Ich als Nachgeborener kann natürlich nicht aus eigener Erfahrung berichten, aber ich wollte, weil es auch mich betrifft, etwas zu Bemerkungen sagen, 1981 oder 1982 seien schwache Jahre gewesen. Es gibt zweifellos Leute, die in ihrem Musikgeschmack 1975 oder 1979 stehengeblieben sind und für die danach kaum noch wertvolle Musik entstanden ist bzw. nur dann, wenn sie sich an bekannten Mustern orientierte. Lustigerweise fabrizierten ja gerade die Helden dieser Generation in den 80ern furchtbare Alben, gerade auch Santana, nur um das Beispiel von Bender aufzugreifen.

Dazu gehöre ich natürlich nicht, weil ich ja sehr viel aktuelle Musik höre. Ebenso bin ich kein Freund von Bands wie Journey, Rush, Foreigner, BJH und Supertramp oder gar von dem Hardrock/Metal der 80er. Allerdings fällt es mir schwer, auch abseits dieser Pfade gerade in diesen Jahren wirklich Musik zu finden, die mich voll und ganz begeistert.

Ein Grund dafür ist sicherlich, dass ein Teil dieser Musik vor allem mit Singles die größte Wirkung erzielte und ich nun einmal in stärkerem Maße ein „Albumhörer“ bin. Die Alben der Zeit überzeugen mich nun einmal nicht wirklich, obwohl ich Bands wie The Cure, O.M.D. oder Echo & the Bunnymen sehr zu schätzen weiß. Die Bemerkung über die „schwachen Alben“ von meiner Seite sollte aus nicht mit „schwacher oder schlechter Musik“ gleichgesetzt werden. Außerdem gibt es ja Compilations und Box Sets, auf der die entsprechende Musik in der Regel leicht zugänglich ist.

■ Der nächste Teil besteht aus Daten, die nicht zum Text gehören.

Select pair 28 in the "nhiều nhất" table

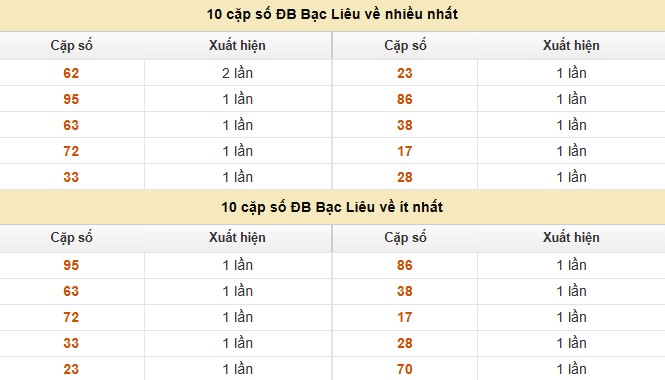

Um aber zum eigentlichen Kern zu kommen. Bei meinen Versuchen, mir die Popgeschichte seit – sagen wir mal – 1950 zu erschließen, sind mir diese Jahre irgendwie nie näher gekommen. Am nächsten stehen mir sicherlich die 1960 oder genauer gesagt die Dekade zwischen 1963 und 1973, die Dekade rastloser Experimentation und hoher Individualität im musikalischen Ausdruck. Wenn ich die Musik dieser Zeit höre, ist sie mir emotionell nahe, so nahe wie die aktuelle Musik, die frühen 80er sind es nicht und erregen gelegentlich sogar meinen Argwohn. Bei anderen wie Bender oder Dick Laurent ist es offensichtlich tendenziell umgekehrt.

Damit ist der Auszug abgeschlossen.